Après cette phase de validation, Xona passe à l'échelle. Les six premiers satellites de série doivent décoller au mois d'octobre, avec un service précoce annoncé pour 2027. La suite du déploiement doit amener la constellation à 258 satellites, un chiffre nécessaire puisqu'une constellation en orbite basse demande environ 10 fois plus de satellites qu'une constellation en orbite moyenne comme le GPS pour offrir une couverture équivalente.
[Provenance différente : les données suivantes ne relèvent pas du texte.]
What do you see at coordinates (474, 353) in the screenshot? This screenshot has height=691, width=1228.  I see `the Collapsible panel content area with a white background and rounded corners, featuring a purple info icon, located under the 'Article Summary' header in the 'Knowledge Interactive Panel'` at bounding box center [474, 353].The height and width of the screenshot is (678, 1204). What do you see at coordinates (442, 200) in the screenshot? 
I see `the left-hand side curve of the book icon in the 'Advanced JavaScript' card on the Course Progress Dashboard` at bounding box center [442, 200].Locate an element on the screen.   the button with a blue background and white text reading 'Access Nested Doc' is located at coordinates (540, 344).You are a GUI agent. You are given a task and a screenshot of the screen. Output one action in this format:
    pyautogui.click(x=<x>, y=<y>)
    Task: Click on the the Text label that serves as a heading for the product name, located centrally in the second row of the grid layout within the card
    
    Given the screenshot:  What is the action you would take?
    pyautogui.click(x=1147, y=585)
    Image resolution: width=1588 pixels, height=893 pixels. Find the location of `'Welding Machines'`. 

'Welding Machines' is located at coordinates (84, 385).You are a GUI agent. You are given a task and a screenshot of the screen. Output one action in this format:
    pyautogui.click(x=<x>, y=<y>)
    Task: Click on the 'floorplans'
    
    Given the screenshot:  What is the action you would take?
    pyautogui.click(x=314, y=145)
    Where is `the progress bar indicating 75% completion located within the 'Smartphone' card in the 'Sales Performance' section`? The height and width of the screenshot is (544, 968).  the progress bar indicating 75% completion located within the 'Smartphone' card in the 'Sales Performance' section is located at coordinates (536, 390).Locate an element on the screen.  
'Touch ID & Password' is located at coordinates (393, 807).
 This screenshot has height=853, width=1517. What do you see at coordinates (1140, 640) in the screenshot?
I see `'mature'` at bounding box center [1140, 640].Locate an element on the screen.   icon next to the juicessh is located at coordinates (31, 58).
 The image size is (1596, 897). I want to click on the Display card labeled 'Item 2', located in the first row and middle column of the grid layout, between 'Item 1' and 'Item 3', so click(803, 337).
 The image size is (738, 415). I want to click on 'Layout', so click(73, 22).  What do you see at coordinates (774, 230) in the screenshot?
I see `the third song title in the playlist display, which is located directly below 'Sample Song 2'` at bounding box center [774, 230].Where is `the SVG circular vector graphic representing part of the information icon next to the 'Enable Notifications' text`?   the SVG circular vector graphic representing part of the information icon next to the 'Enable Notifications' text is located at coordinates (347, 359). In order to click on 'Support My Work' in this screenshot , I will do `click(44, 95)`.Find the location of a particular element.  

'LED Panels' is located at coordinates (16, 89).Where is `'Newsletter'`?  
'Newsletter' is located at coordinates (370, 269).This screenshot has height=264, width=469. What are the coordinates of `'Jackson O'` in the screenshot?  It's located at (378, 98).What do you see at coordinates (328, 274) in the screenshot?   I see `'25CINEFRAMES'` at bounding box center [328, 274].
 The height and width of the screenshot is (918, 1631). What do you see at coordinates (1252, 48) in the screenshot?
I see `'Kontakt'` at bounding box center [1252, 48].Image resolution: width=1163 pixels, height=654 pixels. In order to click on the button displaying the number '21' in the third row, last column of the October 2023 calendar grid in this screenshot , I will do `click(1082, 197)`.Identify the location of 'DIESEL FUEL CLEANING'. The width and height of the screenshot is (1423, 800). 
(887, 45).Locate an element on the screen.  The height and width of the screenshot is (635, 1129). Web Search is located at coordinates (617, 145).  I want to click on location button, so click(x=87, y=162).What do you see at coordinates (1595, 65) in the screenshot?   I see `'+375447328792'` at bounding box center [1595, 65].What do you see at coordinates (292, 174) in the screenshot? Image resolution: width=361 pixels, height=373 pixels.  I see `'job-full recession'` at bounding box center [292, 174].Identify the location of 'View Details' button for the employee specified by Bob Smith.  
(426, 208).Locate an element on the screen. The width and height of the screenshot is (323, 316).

L'entreprise mise sur la baisse des coûts de fabrication et de lancement, notamment grâce à l'essor des méga-constellations comme Starlink.

Contrairement à la start-up concurrente TrustPoint, qui mise sur la bande C (4 à 8 GHz) pour compliquer le brouillage, Xona a choisi de rester compatible avec les bandes L1 et L5 déjà utilisées par le GPS. Certains récepteurs existants n'auraient besoin que d'une mise à jour logicielle pour capter Pulsar, sans changement de matériel. Le programme Pulsar Verified, lancé le 9 juillet dernier, formalise cette compatibilité avec des fabricants comme Trimble, Septentrio, STMicroelectronics, Safran, StarNav ou Keysight.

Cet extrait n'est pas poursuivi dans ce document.